The investigation revealed that he used these documents to obtain arrangements from loan companies to avoid paying off what he had borrowed – either having the loans written off or repayments on them significantly reduced.

He also offered this service to his friends – emailing one: “I have used it on three loans I had in the past. Two have been written off completely…BOOM xx.”

The fraud was worth a total £80,517 and the loss to Rochdale Borough Council was worth £76,308.

Detective Constable Sarah Langley of GMP’s Fraud Disruption Team said: “It’s clear from correspondence that Ravey imagined himself as some sort of criminal mastermind who’d concocted a fool-proof plan to get rich while avoiding his debtors.

“But frankly, the decision to use his employer’s email address to orchestrate it was one of many frankly bizarre factors in his ill-considered scam.

“After being confronted, he even tried to deny he’d done anything wrong – despite the paper chain from his computer clearly implicated him and his co-conspirators in his desperately flawed con job.

“Let’s not forget this was public money. Everyone – not least taxpayers in Rochdale – should be disgusted by his actions.”
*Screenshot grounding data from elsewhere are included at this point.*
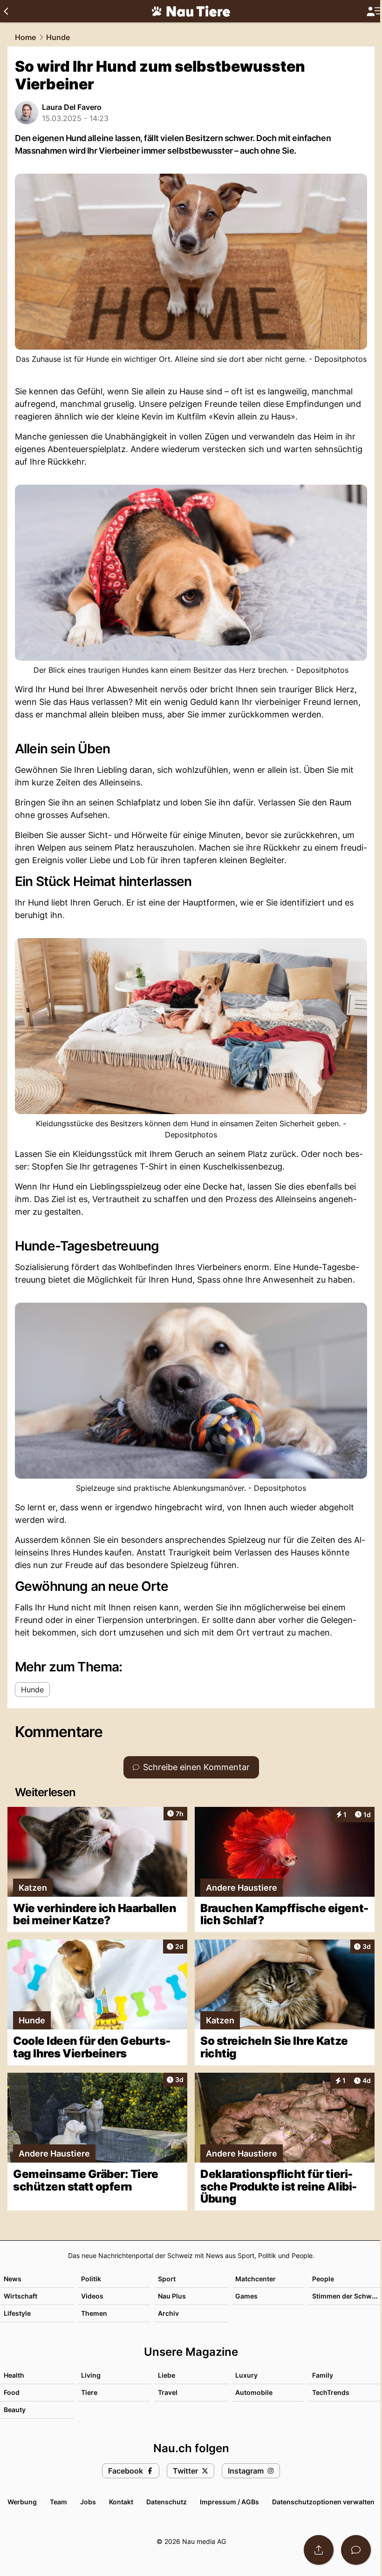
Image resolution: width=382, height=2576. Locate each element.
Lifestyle (17, 2313)
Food (12, 2392)
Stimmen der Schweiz (346, 2296)
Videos (92, 2296)
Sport (167, 2279)
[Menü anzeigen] (374, 11)
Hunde (58, 37)
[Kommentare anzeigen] (356, 2550)
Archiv (168, 2313)
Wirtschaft (20, 2296)
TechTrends (330, 2392)
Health (14, 2375)
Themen (94, 2313)
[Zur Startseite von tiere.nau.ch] (191, 11)
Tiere (89, 2392)
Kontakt (121, 2502)
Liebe (166, 2375)
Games (246, 2296)
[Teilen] (319, 2550)
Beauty (15, 2410)
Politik (91, 2279)
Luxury (246, 2375)
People (323, 2279)
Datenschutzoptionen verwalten (323, 2502)
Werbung (22, 2502)
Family (322, 2375)
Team (58, 2502)
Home (25, 37)
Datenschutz (166, 2502)
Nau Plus (172, 2296)
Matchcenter (255, 2279)
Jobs (88, 2502)
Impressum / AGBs (229, 2502)
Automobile (254, 2392)
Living (91, 2375)
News (12, 2279)
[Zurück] (6, 11)
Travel (167, 2392)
Today the following men were sentenced at Manchester Minshull Street Crown Court: Ravey pleaded guilty to three counts of fraud and one count of theft and was sentenced to one year and six months.

Frames pleaded guilty to one count of money laundering and was sentenced to complete 100 hours unpaid work.

Foster pleaded guilty to one count of money laundering and was sentenced to complete 54 hours unpaid work.

Rigby was sentenced at a previous hearing at Manchester Minshull Street Crown Court on 4 February 2019 to complete 64 hours unpaid work after pleading guilty to one count of money laundering.

Merriman was sentenced at a previous hearing at Manchester Minshull Street Crown Court on 8 January 2019 to complete 80 hours unpaid work after pleading guilty to one count of money laundering.